Papers Explained 53: Galactica

Published in

DAIR.AI

9 min readAug 29, 2023

Galactica is an LLM specializing in scientific knowledge, surpasses existing models on a variety of scientific tasks, excelling in technical knowledge probes like LaTeX equations and reasoning tasks, while achieving new state-of-the-art results on PubMedQA, MedMCQA, and despite not being trained on a general corpus, it outperforms BLOOM and OPT-175B on BIG-bench.

Dataset

The corpus consists of 106 billion tokens from papers, reference material, encyclopedias, and other scientific sources. Natural language sources, such as papers and textbooks, and natural sequences, such as protein sequences and chemical formulae are combined. LATEX is processed wherever captured, and academic code is also included to capture computational science.

Tokenization

Tokenization is an important part of dataset design given the different modalities present. For example, protein sequences are written in terms of amino acid residues, where character-based tokenization is appropriate. To achieve the goal of specialized tokenization, specialized tokens are used for different modalities:

Citations are wrapped with special reference tokens [START_REF] and [END_REF].
Step-by-Step Reasoning is wrapped with a working memory token, mimicking an internal working memory context.
For mathematical content, with or without LaTeX, ASCII operations are split into individual characters. Parentheses are treated as digits. Unsplit repetitions are allowed for the rest of the operations. Operation characters include !”#$%&’*+,-./:;?^_’|, and parentheses are ()[]{}.
Numbers are split into individual digits.
SMILES formulas are wrapped with [START_SMILES] and [END_SMILES] and character-based tokenization is used.
Amino acid sequences are wrapped with [START_AMINO] and [END_AMINO] and character-based tokenization is used.
DNA sequences are wrapped with [START_DNA] and [END_DNA] and character-based tokenization is used.

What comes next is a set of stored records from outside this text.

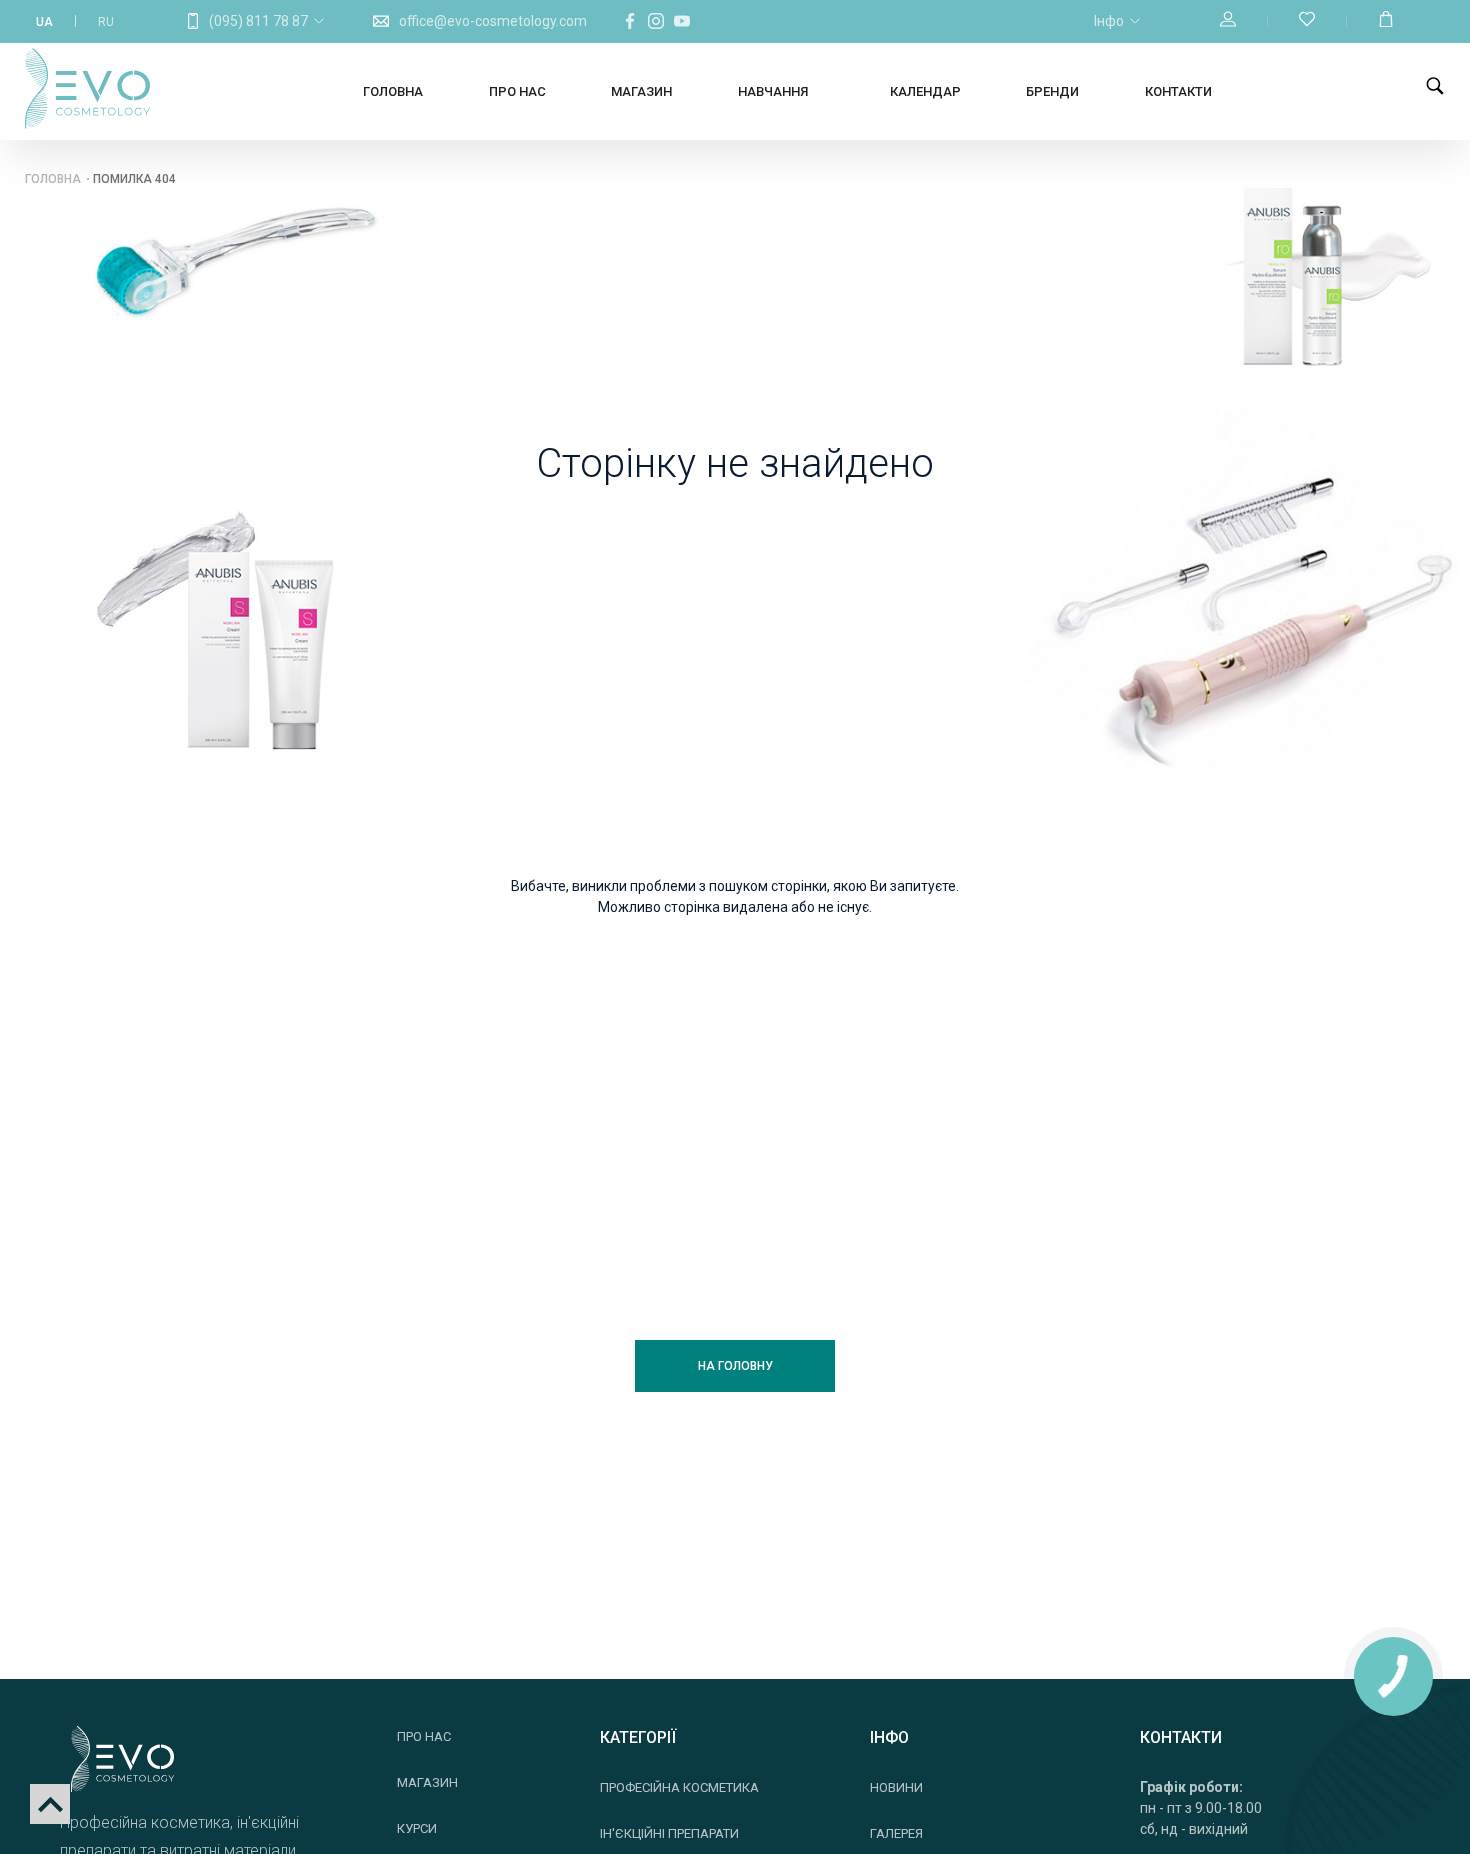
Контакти (1178, 91)
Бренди (1052, 91)
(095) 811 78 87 (258, 21)
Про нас (517, 91)
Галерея (896, 1833)
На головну (735, 1366)
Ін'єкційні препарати (669, 1833)
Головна (393, 91)
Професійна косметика (679, 1787)
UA (44, 22)
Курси (417, 1828)
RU (106, 22)
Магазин (641, 91)
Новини (896, 1787)
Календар (925, 91)
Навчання (773, 91)
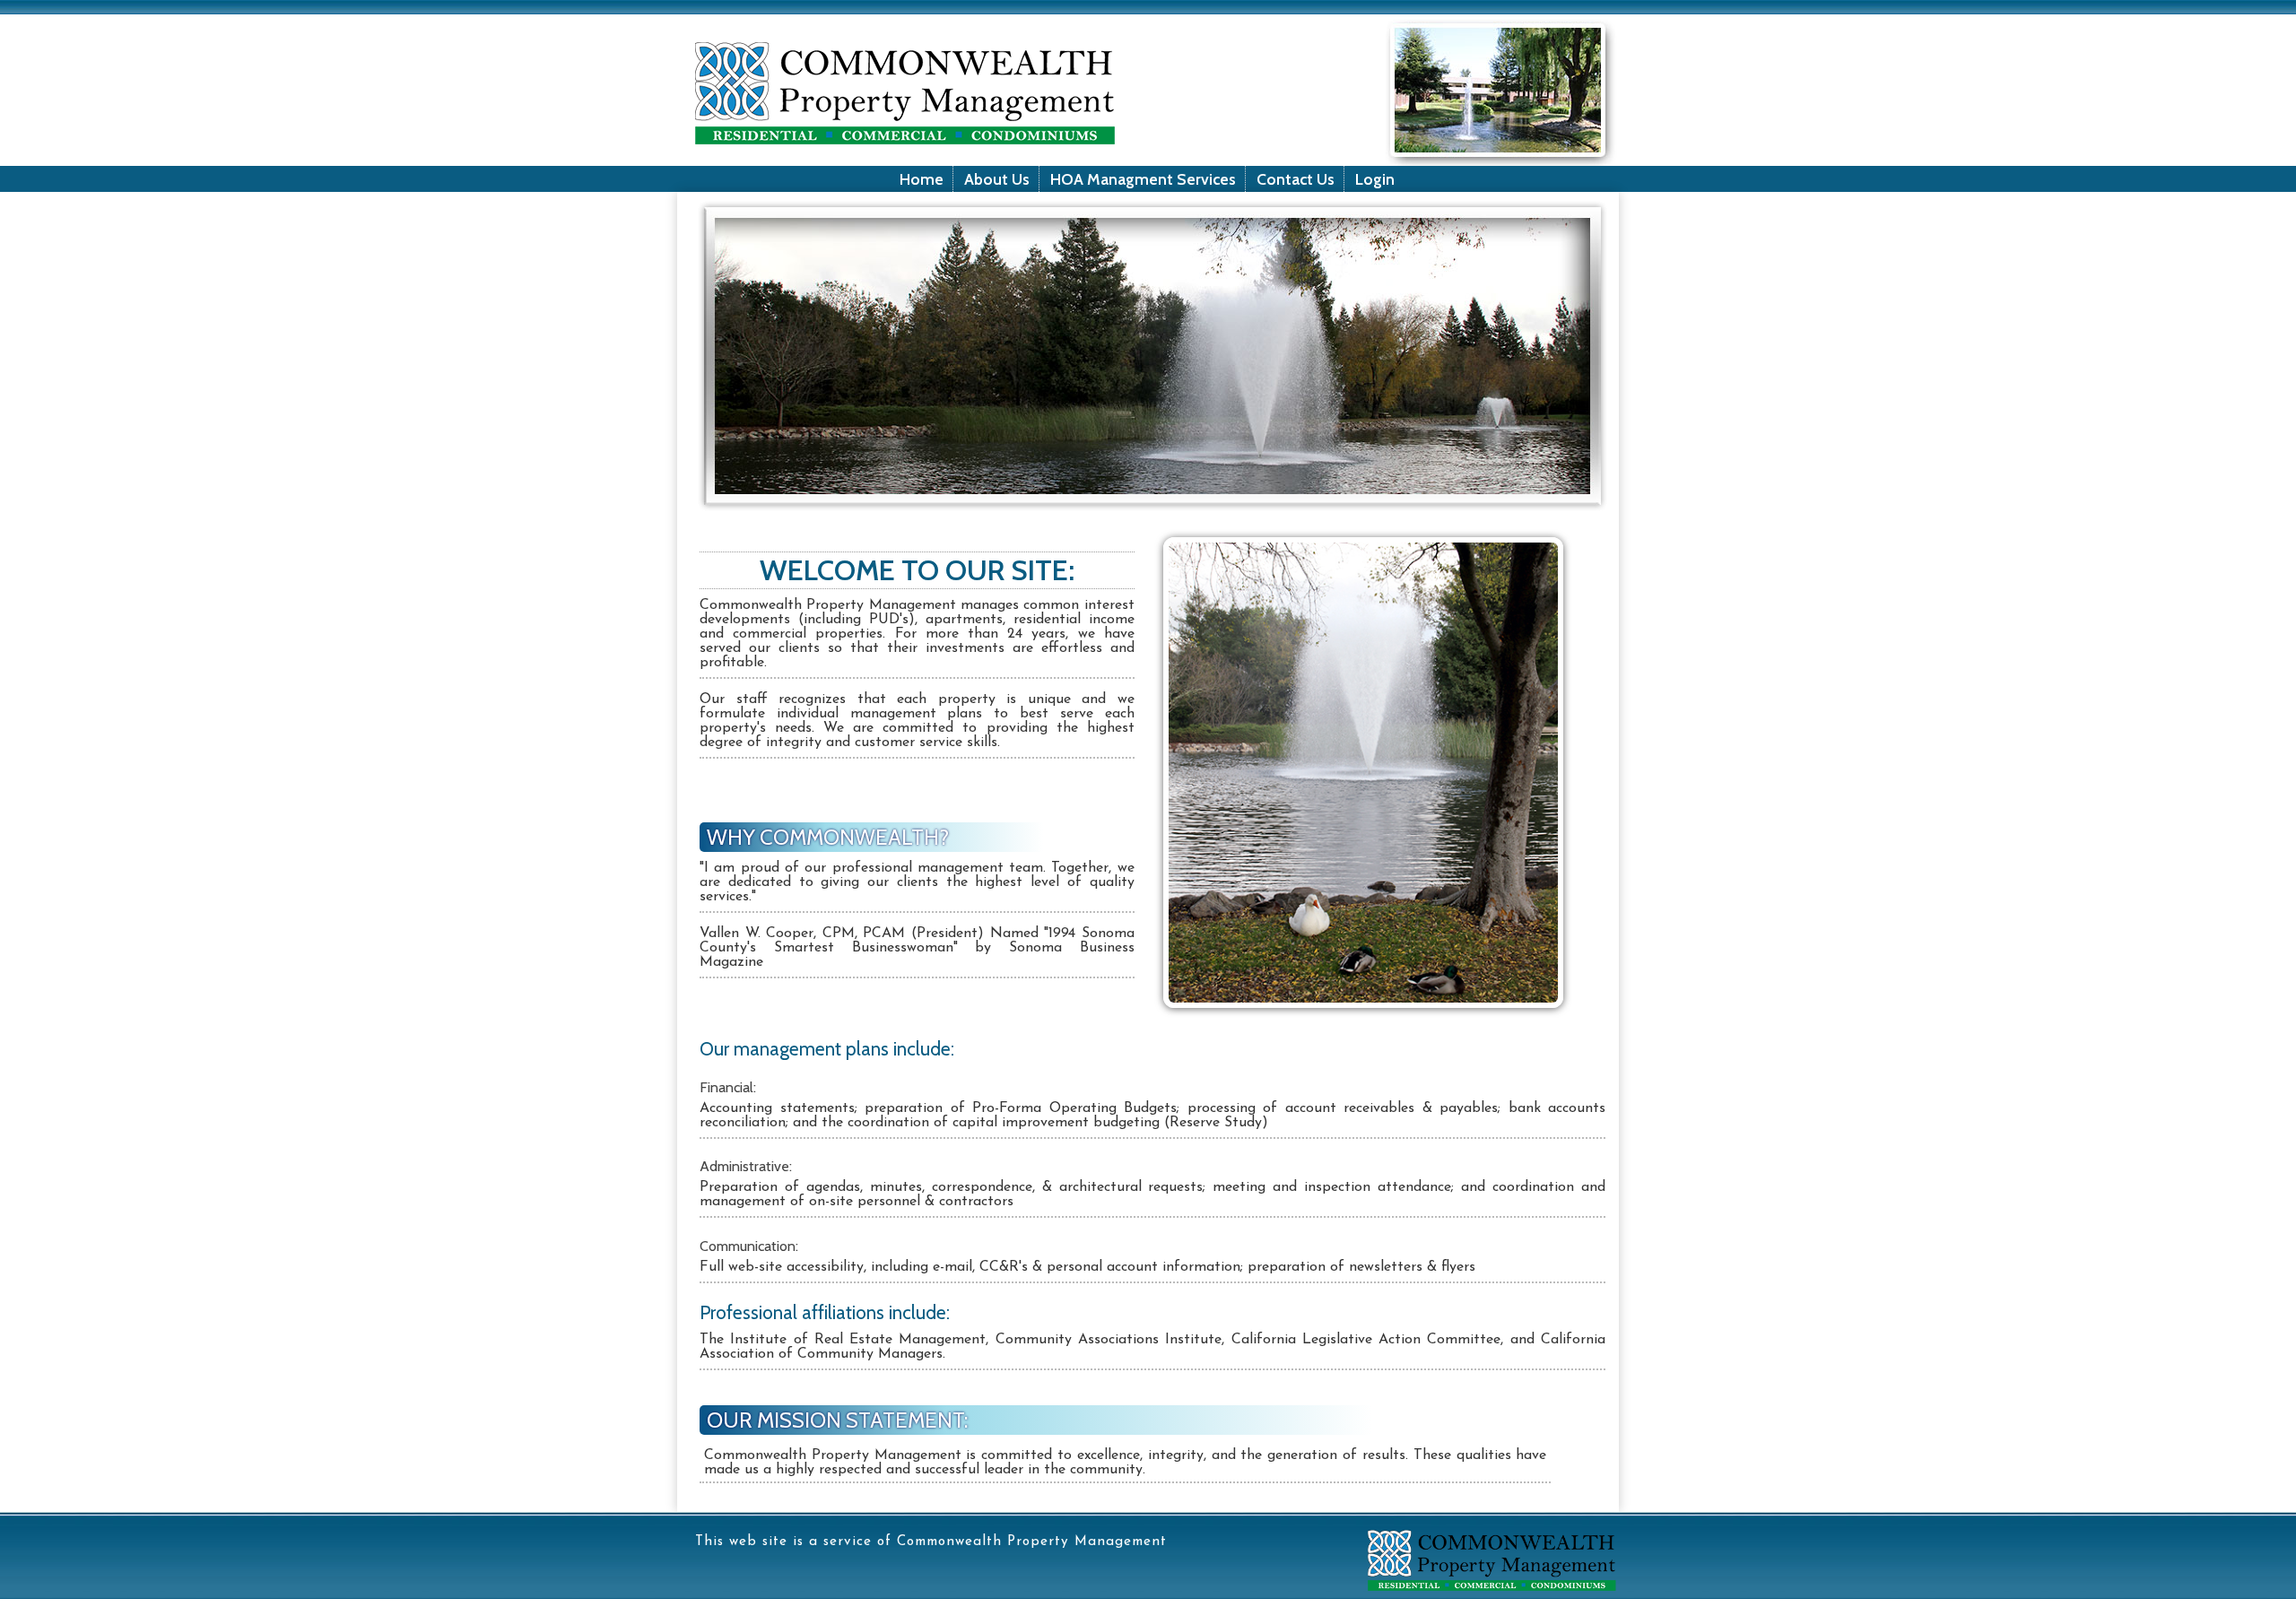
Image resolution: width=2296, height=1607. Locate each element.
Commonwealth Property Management (1032, 1542)
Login (1375, 178)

Working Memory Token <work>

Transformer models have trouble with tasks needing multiple steps due to a lack of working memory. Researchers have tackled this by using the model’s output context as an external working memory, akin to human use of scratchpads. This method has drawbacks like finding optimal prompts and forcing the model into non-ideal computations. To counter these, Galactica introduces a “<work>” token for working memory, embedding step-by-step reasoning within “<work></work>” tags in datasets. While a significant architectural shift might be necessary for full support, this approach offers a bridge to that goal, despite current dataset limitations.

An example answer with the working memory token. It performs exact steps for rearranging the equation, and when it reaches a calculation that it cannot solve reliably in a forward pass, it writes a program, which can then be offloaded to a classical computer.

Reasoning Datasets (to train the model to use a “work” token)

Prompt Pre-Training

The Galactica paper introduces a novel method for enhancing language models by incorporating prompts into pre-training alongside general data. This approach is motivated by findings that training token count and prompt tuning impact performance. Smaller fine-tuned models excel in some tasks due to world knowledge but lack task-context knowledge. To address this, Galactica suggests augmenting pre-training data with task prompts, potentially obviating the need for larger datasets or models. The largest model, 120 billion parameters, performs well on popular tasks and maintains generality while boosting task-specific performance. This approach is akin to ExT5 but doesn’t replace instruction tuning, which could further enhance performance on various tasks.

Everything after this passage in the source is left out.